Today’s the last day of 89.3’s fund drive (whenever they call it that I think they said “fun drive”). Last week my wife and I became founding members. I’ve never donated to public radio in my life, but I’m happy to hop on board and support The Current. If you’ve been enjoying the music, I hope you will, too.
Who: Jonathan Rundman, Matt Patrick, Nate Houge and Micah Taylor.
What: The Monsters of Folk Tour. Some amazing Twin Cities musicians who normally play solo will be mixing it up together, playing their original songs, swapping instruments, and backing one another up.
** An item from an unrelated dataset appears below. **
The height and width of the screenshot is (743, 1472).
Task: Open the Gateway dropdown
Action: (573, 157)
When: Monday, March 7, 8 p.m. (They’re also touring South Dakota March 3-6)
Where: Acadia Cafe, Minneapolis
Why: Folk is the new indie rock.
Admission is $5 and I’d love to go if anyone’s willing to give me a ride.
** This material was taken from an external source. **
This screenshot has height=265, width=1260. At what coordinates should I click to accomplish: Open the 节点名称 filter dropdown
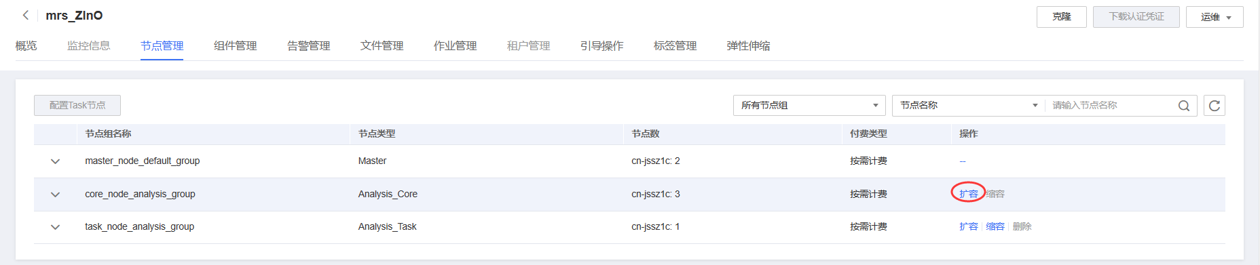pyautogui.click(x=969, y=106)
So far this winter only 18.9 inches of snow have fallen on the Twin Cities (according to the Star Trib). Normal is more in the range of 45 inches. We still have a few weeks left when you could easily expect to see some big snow, but that’d be a big storm to even bring us close to normal.
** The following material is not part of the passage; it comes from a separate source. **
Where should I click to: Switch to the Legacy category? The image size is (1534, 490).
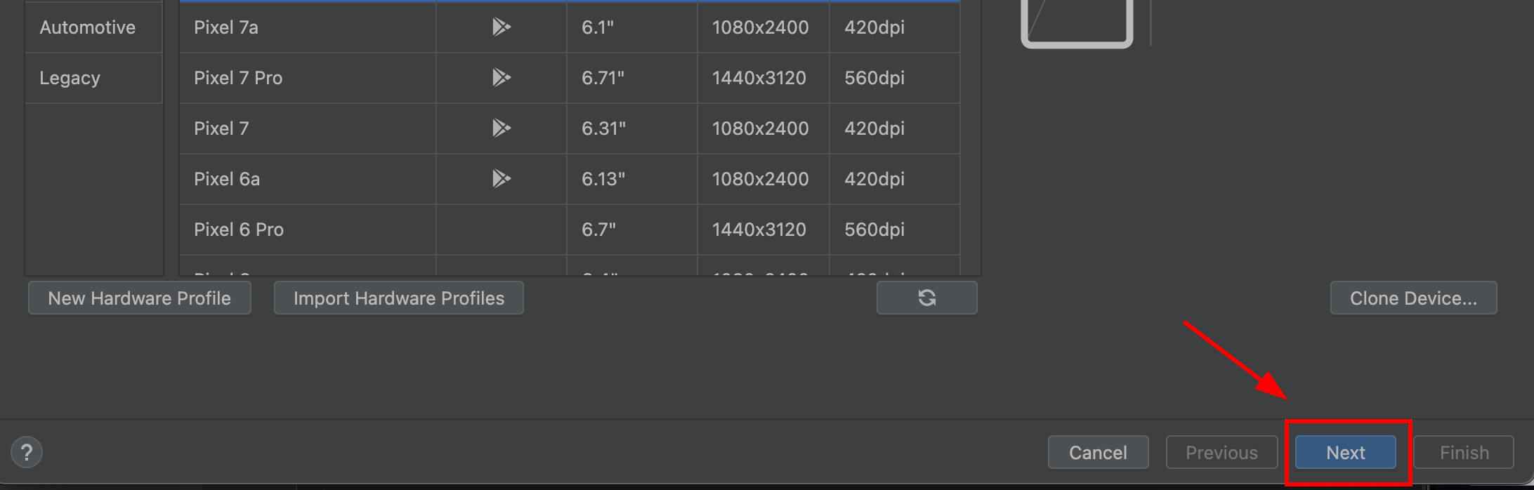point(70,78)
I suppose I shouldn’t complain, what with my snow blower out of commission and all.
Today at approximately 3:00 p.m. it became official. The first chords of U2’s “In God’s Country” echoed over my radio and 89.3 FM The Current became the best radio station ever. I’d been listening non-stop for five or six days and though I loved what I was hearing, I’d yet to hear my favorite band ever. With those opening strains I stopped what I was doing and sent The Current an e-mail telling them the news: Best. Radio station. Ever.
They’re a Minnesota Public Radio station playing a vast mix of music–I hesitate to call it rock or indie rock or alternative rock because they’re all over the place. They also play some folk, electronica, country, hip-hop, straight-up pop–even oldies. It’s amazing. In the several days I’ve been listening I’ve liked about everything I’ve heard. Only once or twice have I turned to the radio and frowned. Most of the time I’m shaking my head no: “No, no, no–don’t stop a rockin’!”
And did you hear that first part: public radio. It’s non-commercial. Can you imagine the joy of not ever hearing obnoxious radio commercials? It’s the joy of NPR with hip music! They’re playing all sorts of music I like (Johnny Cash, Radiohead, Polyphonic Spree, Badly Drawn Boy), introducing me to lots of new stuff (Arcade Fire, Ted Leo & the Pharmacists, Arthur Yoria) and playing tons of local music (Low, Valet, The Olympic Hopefuls).
I never have to listen to another pathetic endorsement from a Cities 97 DJ (“You know, when I want to put my hair in dreads, I call the pros over at…”). I never have to listen to Drive 105 play another single into the ground. I can listen to good music and get the weather and news. Sorry iPod, you’re looking lonely.
The Pulse of the Twin Cities has a lengthy interview with the staff of 89.3 FM and the Star Trib has a factually inaccurate little piece. You can also listen online, supposedly (I’ve yet to get the stream to play).
-11 on Christmas Eve. Ouch. Good thing we’re getting out of Dodge and heading to Kansas where it could be in the 50s this weekend.
The Star Trib covers local music phenom Darren Jackson, aka Kid Dakota and front man for the Olympic Hopefuls. Jackson has also done work with locals Alva Star, Vicious Vicious, and former local Brenda Weiler, who will be in town this Monday for a show at the Bryant Lake Bowl.
Restaurants and bars in Minneapolis will go smoke free on March 31, 2005 after a surprising 12-1 vote by the city council. Minneapolis joins Bloomington, Minn. in stamping out smoking in public places, primarily as a workplace safety issue.
St. Paul Mayor Randy Kelly, who vetoed a similar measure last month in favor of a regional approach, said he is now willing to approve a similar ban in St. Paul. Good to know we have such bold, daring leadership in the mayor’s office.
Mini-golf has been elevated to an art and a science in Minneapolis and St. Paul, respectively. Both the Walker Art Center and the Science Museum of Minnesota are offering mini-golf courses for the summer. The Science Museum’s nine-hole course teaches about water and how it shapes our world, while the Walker’s 10-hole course is created from different pieces of art.
The Walker includes a bit of mini-golf history (at least on their web site) from the book Miniature Golf (Recollectibles), including the tidbit that a Los Angeles course in the 1930s “featured a live bear cub as an obstacle; course owners trained it to go after balls by dipping them in honey.”
Couldn’t help but notice the cheeky write up of a local yo-yo contest in the Star Trib. There but for more compelling interests go I.